Requirement
Could you copy the records below word for word, beginning at the line that contains "coordinates (42, 54)." and stopping after the line that contains "data-label-no: 77% is"?
*** Data for this exercise ***
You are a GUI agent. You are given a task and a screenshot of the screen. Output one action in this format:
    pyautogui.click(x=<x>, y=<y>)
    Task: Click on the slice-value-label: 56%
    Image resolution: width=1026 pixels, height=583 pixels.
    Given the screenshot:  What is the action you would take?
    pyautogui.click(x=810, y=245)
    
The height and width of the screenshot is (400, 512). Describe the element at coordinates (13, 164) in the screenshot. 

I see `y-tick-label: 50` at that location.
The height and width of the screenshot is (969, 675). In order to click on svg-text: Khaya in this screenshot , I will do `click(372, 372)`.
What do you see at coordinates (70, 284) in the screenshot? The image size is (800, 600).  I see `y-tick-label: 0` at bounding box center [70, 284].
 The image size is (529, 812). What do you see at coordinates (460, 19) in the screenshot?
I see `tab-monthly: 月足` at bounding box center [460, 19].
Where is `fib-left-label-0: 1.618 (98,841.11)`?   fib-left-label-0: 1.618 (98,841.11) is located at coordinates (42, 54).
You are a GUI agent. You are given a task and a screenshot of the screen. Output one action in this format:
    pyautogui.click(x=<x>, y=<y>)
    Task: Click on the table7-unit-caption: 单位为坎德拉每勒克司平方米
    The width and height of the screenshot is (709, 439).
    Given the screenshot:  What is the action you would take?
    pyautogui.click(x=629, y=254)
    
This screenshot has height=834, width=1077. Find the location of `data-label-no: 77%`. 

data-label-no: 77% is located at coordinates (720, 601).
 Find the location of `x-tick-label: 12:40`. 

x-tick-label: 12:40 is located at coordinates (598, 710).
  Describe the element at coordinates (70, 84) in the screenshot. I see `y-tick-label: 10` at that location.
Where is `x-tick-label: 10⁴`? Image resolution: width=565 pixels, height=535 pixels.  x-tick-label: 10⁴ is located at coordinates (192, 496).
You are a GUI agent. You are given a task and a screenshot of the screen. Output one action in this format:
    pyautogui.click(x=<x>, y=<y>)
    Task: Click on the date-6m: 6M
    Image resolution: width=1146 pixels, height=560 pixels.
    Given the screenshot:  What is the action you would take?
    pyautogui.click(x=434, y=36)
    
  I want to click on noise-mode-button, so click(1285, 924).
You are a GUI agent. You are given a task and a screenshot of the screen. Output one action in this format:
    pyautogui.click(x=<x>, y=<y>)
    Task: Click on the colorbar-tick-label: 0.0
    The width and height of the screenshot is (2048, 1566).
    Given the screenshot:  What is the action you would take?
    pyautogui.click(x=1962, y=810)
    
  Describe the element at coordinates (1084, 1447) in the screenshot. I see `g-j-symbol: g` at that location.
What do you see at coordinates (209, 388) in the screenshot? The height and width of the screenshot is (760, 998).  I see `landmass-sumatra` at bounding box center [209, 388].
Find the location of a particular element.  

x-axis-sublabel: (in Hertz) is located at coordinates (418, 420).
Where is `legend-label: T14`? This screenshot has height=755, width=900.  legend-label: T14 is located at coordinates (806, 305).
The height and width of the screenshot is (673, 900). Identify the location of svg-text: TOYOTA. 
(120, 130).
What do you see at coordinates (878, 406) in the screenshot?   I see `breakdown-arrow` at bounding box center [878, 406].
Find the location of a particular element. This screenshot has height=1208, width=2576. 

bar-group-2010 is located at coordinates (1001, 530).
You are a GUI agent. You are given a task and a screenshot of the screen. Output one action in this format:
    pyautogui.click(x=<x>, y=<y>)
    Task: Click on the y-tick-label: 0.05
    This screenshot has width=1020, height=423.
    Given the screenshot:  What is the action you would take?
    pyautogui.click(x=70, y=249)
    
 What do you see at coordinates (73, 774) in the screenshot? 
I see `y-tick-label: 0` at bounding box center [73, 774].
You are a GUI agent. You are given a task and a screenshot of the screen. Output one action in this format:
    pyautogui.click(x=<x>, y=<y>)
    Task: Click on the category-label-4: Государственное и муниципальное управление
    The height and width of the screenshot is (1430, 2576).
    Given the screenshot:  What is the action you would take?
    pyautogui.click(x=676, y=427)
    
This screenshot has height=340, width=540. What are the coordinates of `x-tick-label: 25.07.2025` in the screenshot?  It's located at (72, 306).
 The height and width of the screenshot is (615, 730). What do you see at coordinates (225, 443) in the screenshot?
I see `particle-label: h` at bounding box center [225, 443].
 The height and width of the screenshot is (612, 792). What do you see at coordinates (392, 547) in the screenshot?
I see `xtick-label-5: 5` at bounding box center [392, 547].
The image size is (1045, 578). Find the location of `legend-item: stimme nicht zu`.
***
Result
Where is `fib-left-label-0: 1.618 (98,841.11)`?   fib-left-label-0: 1.618 (98,841.11) is located at coordinates (42, 54).
You are a GUI agent. You are given a task and a screenshot of the screen. Output one action in this format:
    pyautogui.click(x=<x>, y=<y>)
    Task: Click on the table7-unit-caption: 单位为坎德拉每勒克司平方米
    The width and height of the screenshot is (709, 439).
    Given the screenshot:  What is the action you would take?
    pyautogui.click(x=629, y=254)
    
This screenshot has height=834, width=1077. Find the location of `data-label-no: 77%`. 

data-label-no: 77% is located at coordinates (720, 601).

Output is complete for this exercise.